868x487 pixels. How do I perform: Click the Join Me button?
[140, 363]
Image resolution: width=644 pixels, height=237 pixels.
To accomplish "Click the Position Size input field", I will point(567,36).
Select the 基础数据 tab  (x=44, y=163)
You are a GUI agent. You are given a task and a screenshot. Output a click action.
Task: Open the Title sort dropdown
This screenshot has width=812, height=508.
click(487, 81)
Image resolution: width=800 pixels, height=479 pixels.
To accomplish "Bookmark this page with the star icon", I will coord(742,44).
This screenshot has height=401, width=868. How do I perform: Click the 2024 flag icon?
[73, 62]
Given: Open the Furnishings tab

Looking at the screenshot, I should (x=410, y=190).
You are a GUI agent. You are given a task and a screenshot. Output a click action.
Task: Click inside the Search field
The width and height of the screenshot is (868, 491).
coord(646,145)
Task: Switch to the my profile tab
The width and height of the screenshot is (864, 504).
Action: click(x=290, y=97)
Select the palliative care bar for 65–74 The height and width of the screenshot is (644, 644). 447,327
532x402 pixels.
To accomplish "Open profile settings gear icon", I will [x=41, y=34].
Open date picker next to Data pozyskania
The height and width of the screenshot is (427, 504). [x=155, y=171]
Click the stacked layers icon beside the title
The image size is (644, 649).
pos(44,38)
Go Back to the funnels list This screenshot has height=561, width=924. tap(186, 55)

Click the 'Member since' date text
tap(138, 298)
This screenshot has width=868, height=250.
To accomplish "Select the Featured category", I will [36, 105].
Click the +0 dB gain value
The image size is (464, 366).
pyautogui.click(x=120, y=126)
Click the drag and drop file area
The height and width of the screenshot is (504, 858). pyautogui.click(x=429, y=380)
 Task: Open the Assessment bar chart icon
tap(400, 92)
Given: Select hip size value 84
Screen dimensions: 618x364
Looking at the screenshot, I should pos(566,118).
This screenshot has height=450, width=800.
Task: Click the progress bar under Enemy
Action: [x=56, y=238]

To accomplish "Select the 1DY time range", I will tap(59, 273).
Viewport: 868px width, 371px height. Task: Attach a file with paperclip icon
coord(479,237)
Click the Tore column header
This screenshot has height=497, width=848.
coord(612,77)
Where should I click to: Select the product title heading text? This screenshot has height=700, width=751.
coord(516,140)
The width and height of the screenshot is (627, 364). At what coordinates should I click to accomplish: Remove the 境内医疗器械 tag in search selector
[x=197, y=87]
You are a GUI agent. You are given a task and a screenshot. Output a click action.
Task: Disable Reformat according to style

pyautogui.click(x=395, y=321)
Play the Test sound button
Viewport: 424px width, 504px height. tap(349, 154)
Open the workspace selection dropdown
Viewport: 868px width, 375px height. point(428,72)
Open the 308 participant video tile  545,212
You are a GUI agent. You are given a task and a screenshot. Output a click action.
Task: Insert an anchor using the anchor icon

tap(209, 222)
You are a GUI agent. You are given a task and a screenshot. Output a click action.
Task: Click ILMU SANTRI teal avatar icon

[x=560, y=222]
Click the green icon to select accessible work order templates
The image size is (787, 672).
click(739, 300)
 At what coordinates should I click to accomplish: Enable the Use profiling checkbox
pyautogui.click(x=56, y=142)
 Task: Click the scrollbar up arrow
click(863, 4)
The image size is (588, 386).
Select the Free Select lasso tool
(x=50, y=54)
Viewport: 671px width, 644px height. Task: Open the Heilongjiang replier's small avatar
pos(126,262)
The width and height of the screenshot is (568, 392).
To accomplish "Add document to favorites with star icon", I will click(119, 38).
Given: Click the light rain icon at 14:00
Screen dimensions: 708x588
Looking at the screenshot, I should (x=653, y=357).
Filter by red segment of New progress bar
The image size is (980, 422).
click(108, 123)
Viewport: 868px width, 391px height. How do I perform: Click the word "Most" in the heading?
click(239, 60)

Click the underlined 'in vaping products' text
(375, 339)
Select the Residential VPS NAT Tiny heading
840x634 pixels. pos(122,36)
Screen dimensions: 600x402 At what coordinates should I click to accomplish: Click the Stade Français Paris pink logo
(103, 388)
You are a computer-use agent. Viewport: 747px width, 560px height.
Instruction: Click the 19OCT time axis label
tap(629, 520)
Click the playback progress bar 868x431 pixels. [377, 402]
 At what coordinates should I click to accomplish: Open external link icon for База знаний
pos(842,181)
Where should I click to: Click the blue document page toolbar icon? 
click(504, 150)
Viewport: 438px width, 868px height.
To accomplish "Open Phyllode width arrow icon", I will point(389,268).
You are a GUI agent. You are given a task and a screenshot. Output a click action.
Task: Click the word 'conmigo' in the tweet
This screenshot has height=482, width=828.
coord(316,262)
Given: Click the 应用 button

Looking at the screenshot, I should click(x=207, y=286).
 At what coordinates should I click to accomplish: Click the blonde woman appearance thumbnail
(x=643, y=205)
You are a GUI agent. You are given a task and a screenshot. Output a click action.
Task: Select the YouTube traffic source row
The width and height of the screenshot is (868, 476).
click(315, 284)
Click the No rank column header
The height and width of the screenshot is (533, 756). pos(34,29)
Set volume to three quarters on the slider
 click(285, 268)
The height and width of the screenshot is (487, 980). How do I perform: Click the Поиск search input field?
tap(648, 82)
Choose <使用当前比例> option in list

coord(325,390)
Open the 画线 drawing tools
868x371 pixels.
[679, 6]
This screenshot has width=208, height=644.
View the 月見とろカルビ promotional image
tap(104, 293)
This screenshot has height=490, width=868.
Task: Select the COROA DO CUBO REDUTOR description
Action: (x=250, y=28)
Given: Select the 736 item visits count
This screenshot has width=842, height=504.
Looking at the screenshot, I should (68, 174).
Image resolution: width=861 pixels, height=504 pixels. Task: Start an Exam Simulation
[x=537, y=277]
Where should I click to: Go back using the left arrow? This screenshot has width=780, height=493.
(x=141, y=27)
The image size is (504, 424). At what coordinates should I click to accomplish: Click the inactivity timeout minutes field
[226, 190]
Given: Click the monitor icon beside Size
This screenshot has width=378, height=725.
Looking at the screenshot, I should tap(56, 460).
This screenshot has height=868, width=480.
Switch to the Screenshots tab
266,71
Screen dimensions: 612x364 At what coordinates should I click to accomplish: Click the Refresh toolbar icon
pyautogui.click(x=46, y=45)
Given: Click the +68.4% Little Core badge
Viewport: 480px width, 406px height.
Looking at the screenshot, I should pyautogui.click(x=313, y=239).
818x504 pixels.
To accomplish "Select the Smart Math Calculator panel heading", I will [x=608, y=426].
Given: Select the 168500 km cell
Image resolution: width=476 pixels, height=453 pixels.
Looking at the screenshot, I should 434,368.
· · · · · · ·
• [Your task]:
Would you transcribe the records above exactly, leaving nothing out?

• [Task output]:
868x487 pixels. How do I perform: Click the Join Me button?
[140, 363]
Image resolution: width=644 pixels, height=237 pixels.
To accomplish "Click the Position Size input field", I will point(567,36).
Select the 基础数据 tab  (x=44, y=163)
You are a GUI agent. You are given a task and a screenshot. Output a click action.
Task: Open the Title sort dropdown
This screenshot has width=812, height=508.
click(487, 81)
Image resolution: width=800 pixels, height=479 pixels.
To accomplish "Bookmark this page with the star icon", I will coord(742,44).
This screenshot has height=401, width=868. How do I perform: Click the 2024 flag icon?
[73, 62]
Given: Open the Furnishings tab

Looking at the screenshot, I should (x=410, y=190).
You are a GUI agent. You are given a task and a screenshot. Output a click action.
Task: Click inside the Search field
The width and height of the screenshot is (868, 491).
coord(646,145)
Task: Switch to the my profile tab
The width and height of the screenshot is (864, 504).
Action: click(x=290, y=97)
Select the palliative care bar for 65–74 The height and width of the screenshot is (644, 644). 447,327
532x402 pixels.
To accomplish "Open profile settings gear icon", I will [x=41, y=34].
Open date picker next to Data pozyskania
The height and width of the screenshot is (427, 504). [x=155, y=171]
Click the stacked layers icon beside the title
The image size is (644, 649).
pos(44,38)
Go Back to the funnels list This screenshot has height=561, width=924. tap(186, 55)

Click the 'Member since' date text
tap(138, 298)
This screenshot has width=868, height=250.
To accomplish "Select the Featured category", I will [36, 105].
Click the +0 dB gain value
The image size is (464, 366).
pyautogui.click(x=120, y=126)
Click the drag and drop file area
The height and width of the screenshot is (504, 858). pyautogui.click(x=429, y=380)
 Task: Open the Assessment bar chart icon
tap(400, 92)
Given: Select hip size value 84
Screen dimensions: 618x364
Looking at the screenshot, I should pos(566,118).
This screenshot has height=450, width=800.
Task: Click the progress bar under Enemy
Action: [x=56, y=238]

To accomplish "Select the 1DY time range", I will tap(59, 273).
Viewport: 868px width, 371px height. Task: Attach a file with paperclip icon
coord(479,237)
Click the Tore column header
This screenshot has height=497, width=848.
coord(612,77)
Where should I click to: Select the product title heading text? This screenshot has height=700, width=751.
coord(516,140)
The width and height of the screenshot is (627, 364). At what coordinates should I click to accomplish: Remove the 境内医疗器械 tag in search selector
[x=197, y=87]
You are a GUI agent. You are given a task and a screenshot. Output a click action.
Task: Disable Reformat according to style

pyautogui.click(x=395, y=321)
Play the Test sound button
Viewport: 424px width, 504px height. tap(349, 154)
Open the workspace selection dropdown
Viewport: 868px width, 375px height. point(428,72)
Open the 308 participant video tile  545,212
You are a GUI agent. You are given a task and a screenshot. Output a click action.
Task: Insert an anchor using the anchor icon

tap(209, 222)
You are a GUI agent. You are given a task and a screenshot. Output a click action.
Task: Click ILMU SANTRI teal avatar icon

[x=560, y=222]
Click the green icon to select accessible work order templates
The image size is (787, 672).
click(739, 300)
 At what coordinates should I click to accomplish: Enable the Use profiling checkbox
pyautogui.click(x=56, y=142)
 Task: Click the scrollbar up arrow
click(863, 4)
The image size is (588, 386).
Select the Free Select lasso tool
(x=50, y=54)
Viewport: 671px width, 644px height. Task: Open the Heilongjiang replier's small avatar
pos(126,262)
The width and height of the screenshot is (568, 392).
To accomplish "Add document to favorites with star icon", I will click(119, 38).
Given: Click the light rain icon at 14:00
Screen dimensions: 708x588
Looking at the screenshot, I should (x=653, y=357).
Filter by red segment of New progress bar
The image size is (980, 422).
click(108, 123)
Viewport: 868px width, 391px height. How do I perform: Click the word "Most" in the heading?
click(239, 60)

Click the underlined 'in vaping products' text
(375, 339)
Select the Residential VPS NAT Tiny heading
840x634 pixels. pos(122,36)
Screen dimensions: 600x402 At what coordinates should I click to accomplish: Click the Stade Français Paris pink logo
(103, 388)
You are a computer-use agent. Viewport: 747px width, 560px height.
Instruction: Click the 19OCT time axis label
tap(629, 520)
Click the playback progress bar 868x431 pixels. [377, 402]
 At what coordinates should I click to accomplish: Open external link icon for База знаний
pos(842,181)
Where should I click to: Click the blue document page toolbar icon? 
click(504, 150)
Viewport: 438px width, 868px height.
To accomplish "Open Phyllode width arrow icon", I will point(389,268).
You are a GUI agent. You are given a task and a screenshot. Output a click action.
Task: Click the word 'conmigo' in the tweet
This screenshot has height=482, width=828.
coord(316,262)
Given: Click the 应用 button

Looking at the screenshot, I should click(x=207, y=286).
 At what coordinates should I click to accomplish: Click the blonde woman appearance thumbnail
(x=643, y=205)
You are a GUI agent. You are given a task and a screenshot. Output a click action.
Task: Select the YouTube traffic source row
The width and height of the screenshot is (868, 476).
click(315, 284)
Click the No rank column header
The height and width of the screenshot is (533, 756). pos(34,29)
Set volume to three quarters on the slider
 click(285, 268)
The height and width of the screenshot is (487, 980). How do I perform: Click the Поиск search input field?
tap(648, 82)
Choose <使用当前比例> option in list

coord(325,390)
Open the 画线 drawing tools
868x371 pixels.
[679, 6]
This screenshot has width=208, height=644.
View the 月見とろカルビ promotional image
tap(104, 293)
This screenshot has height=490, width=868.
Task: Select the COROA DO CUBO REDUTOR description
Action: (x=250, y=28)
Given: Select the 736 item visits count
This screenshot has width=842, height=504.
Looking at the screenshot, I should (68, 174).
Image resolution: width=861 pixels, height=504 pixels. Task: Start an Exam Simulation
[x=537, y=277]
Where should I click to: Go back using the left arrow? This screenshot has width=780, height=493.
(x=141, y=27)
The image size is (504, 424). At what coordinates should I click to accomplish: Click the inactivity timeout minutes field
[226, 190]
Given: Click the monitor icon beside Size
This screenshot has width=378, height=725.
Looking at the screenshot, I should tap(56, 460).
This screenshot has height=868, width=480.
Switch to the Screenshots tab
266,71
Screen dimensions: 612x364 At what coordinates should I click to accomplish: Click the Refresh toolbar icon
pyautogui.click(x=46, y=45)
Given: Click the +68.4% Little Core badge
Viewport: 480px width, 406px height.
Looking at the screenshot, I should pyautogui.click(x=313, y=239).
818x504 pixels.
To accomplish "Select the Smart Math Calculator panel heading", I will [x=608, y=426].
Given: Select the 168500 km cell
Image resolution: width=476 pixels, height=453 pixels.
Looking at the screenshot, I should 434,368.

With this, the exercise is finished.